In ogni dove. Lontano dal cuore il luogo della parola.
In mare aperto.
Nel niente.
Comment percevez-vous aujourd’hui votre livre de poésie Pour diverses raisons, paru en 2017 ?
Quand on parle d’un livre, le livre que nous avons écrit, il y a toujours une sorte de pudeur qui trouble la vue des pensées. Parfois il faut attendre des années pour dire quelque chose qui ressemble à la réponse juste. Comme le titre du livre le dit, il n’y a pas une seule raison. La douleur et l’amour sont deux faces d’une même pièce. Chercher les raisons : c’est ça, le chemin de mon écriture dans Per diverse ragioni. À travers la parole, la seule clé qui peut ouvrir deux portes lointaines. Le mot est donc la promesse du lieu de l’autre. L’autre dans lequel le « tu » se déclare enfin à travers une voix créatrice, une voix tournée vers l’intérieur que l’on répète en écrivant, une voix qui retrace le chemin inestimable du langage du sang. Sachant très bien que cette quête — dire à propos de — est vouée à l’échec. Est-ce que j’ai vécu tout ça pour en écrire ? C’est difficile à dire. Une chose, c’est clair et net : je ne serai jamais sûr des mots.

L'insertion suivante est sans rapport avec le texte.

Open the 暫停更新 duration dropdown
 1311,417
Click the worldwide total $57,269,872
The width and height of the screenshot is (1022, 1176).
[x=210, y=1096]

Vous collaborez avec des artistes plasticiens. Qu’éprouvez-vous à croiser leurs pratiques ?
Dans les premières années du XXe siècle en France, écrivains et peintres travaillaient beaucoup ensemble. Il y avait une cohésion, un désir vital de partager. Ma relation avec certains artistes, les Alliés substantiels comme Char avait l’habitude de les appeler, est privilégiée car elle découle précisément de ce désir de partager, d’avoir un dialogue ininterrompu. Je leur dois beaucoup. J’envie le fait qu’ils n’ont pas besoin des mots. Si je devais me définir comme un artiste, je dirais que je suis un sculpteur. Un sculpteur qui, en sculptant, rassemble l’espace et le temps autour du fragment. C’est le cas de mon dernier livre Dovunque acqua sia voce (Edizioni degli animali, 2022), accompagné de quelques gouaches du peintre Miquel Barceló. Une artiste et un ami que j’estime beaucoup.
Que vous permet la lecture de poésie en public et la création de performances ?
Écrire, c’est transcrire la voix. Quand je lis un poème à haute voix, je ne fais que retracer le chemin inverse de la création. Je cherche le début du souffle de ce texte, comme si je voulais le réécrire. Lire à haute voix est aussi sortir du livre, c’est une expropriation du livre. Si cela fonctionne bien, cela crée une sorte d’enchantement sonore à travers lequel l’auditeur devient l’écrivain. Mais il ne faut jamais oublier l’espace qui est notre chambre de résonance, notre auditeur. L’espace est la partition musicale dans laquelle nous écrivons la voix. Tout ça m’a donné l’idée de faire des actions poétiques en créant des installations pour voix et m’a permis de travailler avec des metteurs en scène et des musiciens. Les vidéos deviennent la mémoire visuelle et la musique le contrepoint, la fuite, la « Grande fuga » du silence.